**To do**
Reproduce the records starting at the line that contains "The height and width of the screenshot is (480, 567)." and running to the last line, exactly and in full.

**Supplied material**
++++++++++
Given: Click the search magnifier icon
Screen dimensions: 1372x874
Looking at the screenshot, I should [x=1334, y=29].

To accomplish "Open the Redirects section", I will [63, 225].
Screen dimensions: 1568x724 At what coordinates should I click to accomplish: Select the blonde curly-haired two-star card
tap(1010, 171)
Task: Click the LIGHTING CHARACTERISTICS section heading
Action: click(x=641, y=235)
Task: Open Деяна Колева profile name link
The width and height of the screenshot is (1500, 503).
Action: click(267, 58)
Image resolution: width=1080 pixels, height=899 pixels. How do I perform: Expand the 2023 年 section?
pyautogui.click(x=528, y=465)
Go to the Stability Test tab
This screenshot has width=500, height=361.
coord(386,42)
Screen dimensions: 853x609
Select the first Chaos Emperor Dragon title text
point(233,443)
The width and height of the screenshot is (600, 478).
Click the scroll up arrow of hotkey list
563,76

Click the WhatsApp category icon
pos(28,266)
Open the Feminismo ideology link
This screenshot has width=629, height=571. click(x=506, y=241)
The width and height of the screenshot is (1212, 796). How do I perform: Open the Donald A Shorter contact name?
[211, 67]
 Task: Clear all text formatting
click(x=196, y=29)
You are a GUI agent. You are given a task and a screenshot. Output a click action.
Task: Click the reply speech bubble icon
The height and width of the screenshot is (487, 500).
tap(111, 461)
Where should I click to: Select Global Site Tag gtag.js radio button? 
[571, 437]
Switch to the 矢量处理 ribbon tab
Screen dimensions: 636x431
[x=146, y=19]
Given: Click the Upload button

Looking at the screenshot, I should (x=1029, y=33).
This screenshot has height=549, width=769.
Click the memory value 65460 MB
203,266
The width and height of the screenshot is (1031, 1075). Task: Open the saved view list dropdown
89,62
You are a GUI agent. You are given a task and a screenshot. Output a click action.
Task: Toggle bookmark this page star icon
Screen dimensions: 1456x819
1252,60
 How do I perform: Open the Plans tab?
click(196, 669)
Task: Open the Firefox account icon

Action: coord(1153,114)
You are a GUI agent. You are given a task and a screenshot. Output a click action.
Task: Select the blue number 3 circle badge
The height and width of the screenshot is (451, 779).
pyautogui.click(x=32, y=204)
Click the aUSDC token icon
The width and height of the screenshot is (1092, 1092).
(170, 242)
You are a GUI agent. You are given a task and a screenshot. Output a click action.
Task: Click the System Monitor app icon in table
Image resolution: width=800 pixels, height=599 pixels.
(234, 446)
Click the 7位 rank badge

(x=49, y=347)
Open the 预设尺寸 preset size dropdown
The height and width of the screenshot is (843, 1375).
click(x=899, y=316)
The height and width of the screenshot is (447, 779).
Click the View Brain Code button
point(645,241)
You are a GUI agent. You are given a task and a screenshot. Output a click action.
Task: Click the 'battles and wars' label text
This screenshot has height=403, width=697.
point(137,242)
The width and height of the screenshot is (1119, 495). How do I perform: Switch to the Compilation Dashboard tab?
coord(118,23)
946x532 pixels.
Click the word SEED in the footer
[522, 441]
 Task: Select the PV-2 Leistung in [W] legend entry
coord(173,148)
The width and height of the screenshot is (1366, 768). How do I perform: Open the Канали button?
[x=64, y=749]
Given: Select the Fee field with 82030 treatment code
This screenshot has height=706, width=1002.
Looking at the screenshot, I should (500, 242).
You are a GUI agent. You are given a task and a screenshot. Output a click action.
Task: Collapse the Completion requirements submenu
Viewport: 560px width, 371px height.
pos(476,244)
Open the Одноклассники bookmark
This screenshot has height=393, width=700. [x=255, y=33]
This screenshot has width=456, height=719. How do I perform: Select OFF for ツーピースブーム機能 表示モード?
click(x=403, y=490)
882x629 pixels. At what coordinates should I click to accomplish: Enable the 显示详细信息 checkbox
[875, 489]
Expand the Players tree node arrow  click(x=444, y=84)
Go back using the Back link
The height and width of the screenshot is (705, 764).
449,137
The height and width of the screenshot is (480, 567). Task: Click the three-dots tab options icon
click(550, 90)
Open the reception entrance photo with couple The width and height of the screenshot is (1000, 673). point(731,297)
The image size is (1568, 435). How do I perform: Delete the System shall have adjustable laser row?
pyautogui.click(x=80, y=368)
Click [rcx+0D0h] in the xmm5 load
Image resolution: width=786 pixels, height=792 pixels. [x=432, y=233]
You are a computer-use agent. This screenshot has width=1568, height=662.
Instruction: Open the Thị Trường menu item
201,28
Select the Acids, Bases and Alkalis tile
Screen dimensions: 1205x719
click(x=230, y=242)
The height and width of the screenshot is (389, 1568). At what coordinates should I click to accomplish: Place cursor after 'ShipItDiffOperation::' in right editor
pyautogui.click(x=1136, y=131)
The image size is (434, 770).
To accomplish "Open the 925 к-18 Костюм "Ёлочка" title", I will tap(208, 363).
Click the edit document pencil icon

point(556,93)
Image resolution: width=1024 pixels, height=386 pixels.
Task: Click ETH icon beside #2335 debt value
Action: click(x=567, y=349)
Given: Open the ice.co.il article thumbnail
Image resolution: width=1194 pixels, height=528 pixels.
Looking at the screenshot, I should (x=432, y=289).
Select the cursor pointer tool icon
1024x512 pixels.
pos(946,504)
++++++++++
**Your response**
The height and width of the screenshot is (480, 567). Task: Click the three-dots tab options icon
click(550, 90)
Open the reception entrance photo with couple The width and height of the screenshot is (1000, 673). point(731,297)
The image size is (1568, 435). How do I perform: Delete the System shall have adjustable laser row?
pyautogui.click(x=80, y=368)
Click [rcx+0D0h] in the xmm5 load
Image resolution: width=786 pixels, height=792 pixels. [x=432, y=233]
You are a computer-use agent. This screenshot has width=1568, height=662.
Instruction: Open the Thị Trường menu item
201,28
Select the Acids, Bases and Alkalis tile
Screen dimensions: 1205x719
click(x=230, y=242)
The height and width of the screenshot is (389, 1568). At what coordinates should I click to accomplish: Place cursor after 'ShipItDiffOperation::' in right editor
pyautogui.click(x=1136, y=131)
The image size is (434, 770).
To accomplish "Open the 925 к-18 Костюм "Ёлочка" title", I will tap(208, 363).
Click the edit document pencil icon

point(556,93)
Image resolution: width=1024 pixels, height=386 pixels.
Task: Click ETH icon beside #2335 debt value
Action: click(x=567, y=349)
Given: Open the ice.co.il article thumbnail
Image resolution: width=1194 pixels, height=528 pixels.
Looking at the screenshot, I should (x=432, y=289).
Select the cursor pointer tool icon
1024x512 pixels.
pos(946,504)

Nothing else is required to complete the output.